The prime minister said there was no excuse for attacking Yehuda Glick.
By David Isaac, World Israel News
Prime Minister Benjamin Netanyahu condemned the attack on former Likud MK and Temple Mount activist Yehuda Glick, who was violently assaulted last Thursday while paying a condolence call to the family of Iyad al-Halak.
Halak was an autistic Arab mistakenly shot by Israeli police officers on May 31. When he aroused suspicion with police, they told him to halt. Instead, he ran. Fearing he was armed, they shot and killed him.
“What happened was a tragedy. This is a man with disabilities, with autism, unjustly suspected, and we expect it to be fully checked,” Netanyahu said on Sunday, having previously expressed his regret for the killing last week. “We all join in the family’s grief — it encompasses the entire Israeli public as well as the entire Israeli government.”
Netanyahu said to Minister of Internal Affairs Amir Ohana: “I know that you are doing the investigation.
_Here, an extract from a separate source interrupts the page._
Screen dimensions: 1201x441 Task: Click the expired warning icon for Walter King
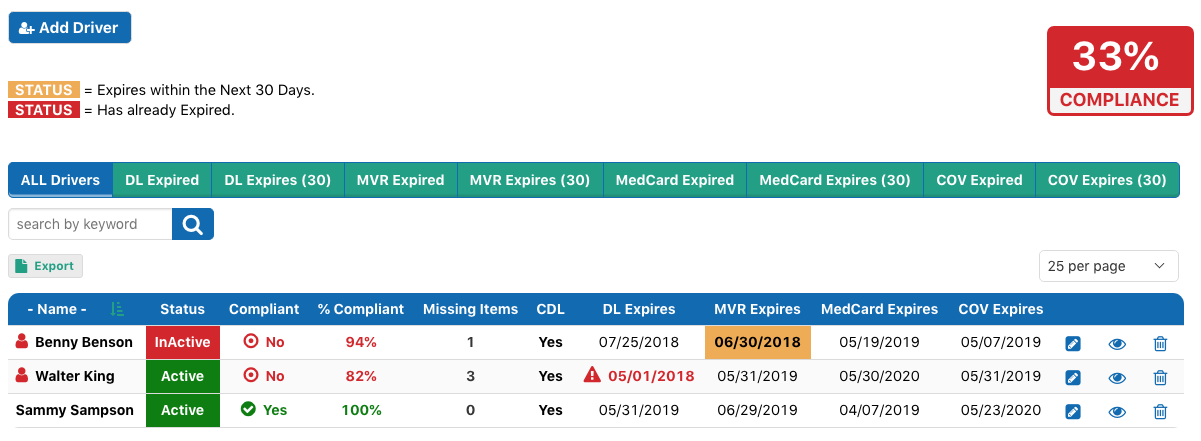tap(592, 376)
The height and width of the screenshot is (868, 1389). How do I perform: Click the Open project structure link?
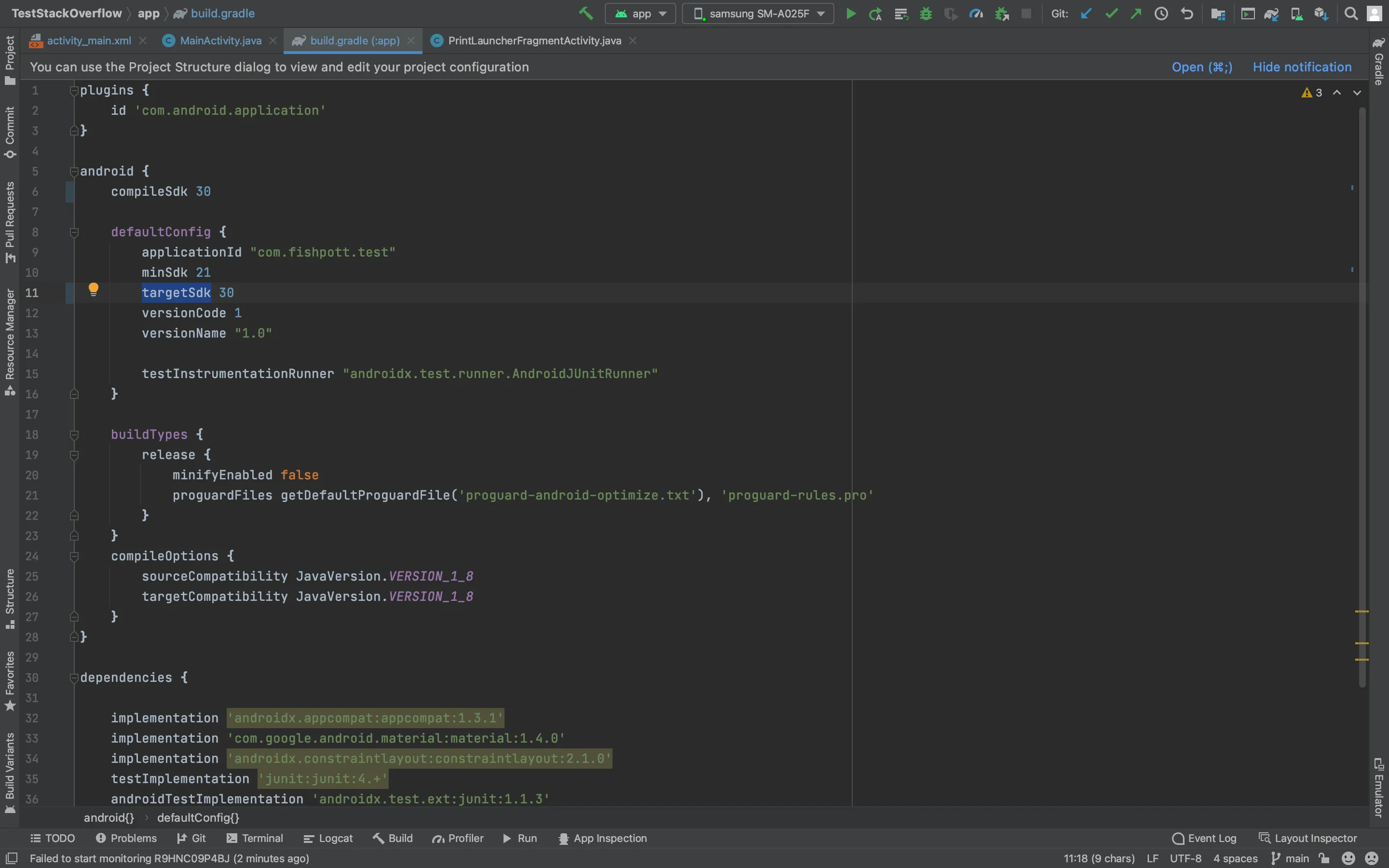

We are all sharing in the grief of the family. The entire Israeli public and the entire Israeli government embrace them, and we look forward to your full investigation.”
However, he said, “it does not justify the wild attack on Yehuda Glick. I am sure that this will be the case here as well.”
Glick visited the family to pay his condolences. He was set upon by a gang. “I’m happy I’m alive,” Glick said. They “tried to murder me, and God saved me.”
Glick related what happened during the attack. “Unfortunately, when I entered the comfort tent, one of the family members stood up and asked me what my name was. I told him ‘Yehuda Glick’, so he told me I was not welcome there.”
“I told him I respected that and I went out and then something pretty surreal happened,” he said.
“I got up and then a woman came up and told me ‘You are not wanted because you are a man of hate and violence and this is a house of love and peace.’ She had not finished her sentence when about 10 guys led by a black uniformed commander entered and just overwhelmed me with their blows.”
“They pushed me down the stairs, which is 25 steps, and just didn’t stop kicking, punching, punching and punching for about 50 meters, until I was fortunate there was a fire station on the edge of the street, but they did everything in their power,” Glick said, who noted that if they had firearms he is sure he would be dead.
A 20-year-old suspect was later arrested by police.
Glick is active in advocating for Jewish rights on the Temple Mount. He has never spoken out against Arabs.
On October 29, 2014, Glick was shot multiple times in an assassination attempt by a member of Islamic Jihad Movement in Palestine. The would-be assassin was later killed in a shootout with police. He had served 11 years in Israeli prisons for security offenses.
Glick said after the attack, “I am the chairman of a nonprofit that I set up in the name of the peace of Jerusalem, which we are really trying to promote throughout the world – peace and interpersonal discourse.”